逻辑题目！都来讨论哈

/*

 *环行跑道周长为400米.甲乙两人同时同地顺时针沿环行跑道跑步.甲52米/分钟.

 *乙46米/分钟.假设甲乙两人每跑100米停下休息一分钟.问甲多长时间追上乙? 

 */



struct Accuracy_Control

{

    static const long double time_acc = 1E-2;

    static const long double position_acc = 5.0E-3;

};



struct Racetrack

{

    static const long double circumference = 400.0L;

};



struct Runner

{

    bool is_running;

    long double speed;

    long double position;

    long double status_remain_time;

    long double time;

    

    Runner():

        is_running(false),

        speed(0.0L),

        position(0.0L),

        status_remain_time(0.0L),

        time(0.0L)

    {}

/×

    friend bool operator > ( const Runner& lhs, const Runner& rhs )

    {

        return lhs.position > rhs.position;

    }×/

};



bool need_change_tactic( const Runner& runner, const Accuracy_Control& ac )

{

    return runner.status_remain_time < ac.time_acc;

}



template< typename Run_Tactic, typename Rest_Tactic >

void change_tactic( Runner& runner, const Run_Tactic& run_tactic, 

                           const Rest_Tactic& rest_tactic, const Accuracy_Control& ac )

{

    if ( runner.is_running )

        rest_tactic( runner);

    else

        run_tactic( runner, ac );

}



void time_flying( Runner& runner, const Accuracy_Control& ac )

{

    runner.position += runner.speed;

    runner.status_remain_time -= ac.time_acc;

    runner.time += ac.time_acc;

}



void correct_position( Runner& runner, const Racetrack& racetrack )

{

        if ( runner.position > racetrack.circumference )

        {

            runner.position -= racetrack.circumference;

            //last_relation = !last_relation;

        }

}



bool do_they_meet( const Runner& runner_a, const Runner& runner_b, const Accuracy_Control& ac )

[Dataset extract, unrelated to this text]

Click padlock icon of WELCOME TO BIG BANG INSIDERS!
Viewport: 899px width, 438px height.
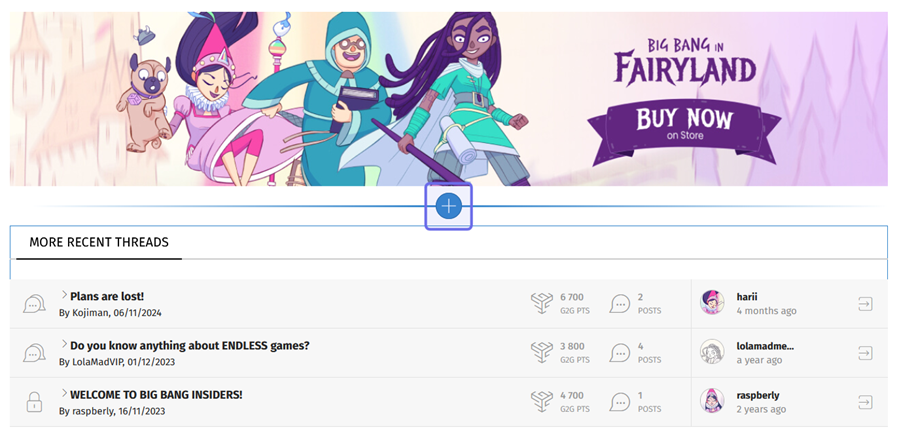[x=34, y=402]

//bool do_they_meet( const Runner& runner_a, const Runner& runner_b, const Accuracy_Control& )

{

    /*

    static bool last_relation = true;

    bool ans = false;

    

    if ( ( runner_a > runner_b ) != last_relation )

        ans = true;



    last_relation = runner_a > runner_b;



    return ans;

    */

    

    bool ans = false;

    

    long double difference = runner_a.position - runner_b.position;

    if ( difference < 0 ) 

        difference = -difference;

    if ( difference < ac.position_acc )

        ans = true;



    return ans;

    

}



struct Run_Tactic_A

{

    void operator()( Runner& runner, const Accuracy_Control& ac ) const

    {

        runner.is_running = true;

        runner.speed = 52.0L / 60.0L * ac.time_acc;

        runner.status_remain_time = 100.0L / 52.0L;

    }

};



struct Run_Tactic_B

{

    void operator()( Runner& runner, const Accuracy_Control& ac ) const

    {

        runner.is_running = true;

        runner.speed = 46.0L / 60.0L * ac.time_acc;

        runner.status_remain_time = 100.0L/ 46.0L;

    }

};



struct Rest_Tactic

{

    void operator()( Runner& runner ) const

    {

        runner.is_running = false;

        runner.speed = 0.0L;

        runner.status_remain_time = 60.0L;

    }

};





#include <iostream>

using namespace std;



int main()

{

    Accuracy_Control ac;

    Racetrack racetrack;

    Runner runner_a, runner_b;



    for ( long long l = 0; l < 99999999; ++l )

    {

        if ( need_change_tactic( runner_a, ac ) )

        {

           change_tactic( runner_a, Run_Tactic_A(), Rest_Tactic(), ac ); 

        }

        if ( need_change_tactic( runner_b, ac ) )

        {

           change_tactic( runner_b, Run_Tactic_B(), Rest_Tactic(), ac ); 

        }

        

        time_flying( runner_a, ac );

        time_flying( runner_b, ac );



        correct_position( runner_a, racetrack );

        correct_position( runner_b, racetrack );



        if ( do_they_meet( runner_a, runner_b, ac ) )

        {

            cout << "\nA. Find a meet at the time " << runner_a.time 

                 << " at the position " << runner_a.position;

            cout << "\nB. Find a meet at the time " << runner_b.time 

                 << " at the position " << runner_b.position;

        }

    }



    return 0;

}

假设甲用t分钟追上乙 此时甲行驶了(x百米+y米)      其中y<100

则甲实际跑了 (t-x) 分钟         总路程为 100*x+y

  乙实际跑了 [t-(x-4)] 分钟     总路程为 100*(x-4)+ y



从而可以列出下面两个等式 :



100*x+y = 52*(t-x)



100*(x-4)+y = 46*[t-(x-4)]



从中可以求得 t-x = 292/3 (甲实际跑的时间)



甲实际跑的路程为 292/3 * 52 = 15184/3  (整数部分为5061)



所以甲中途休息了 50分钟



总的时间为 292/3 + 50 =  147+ 1/3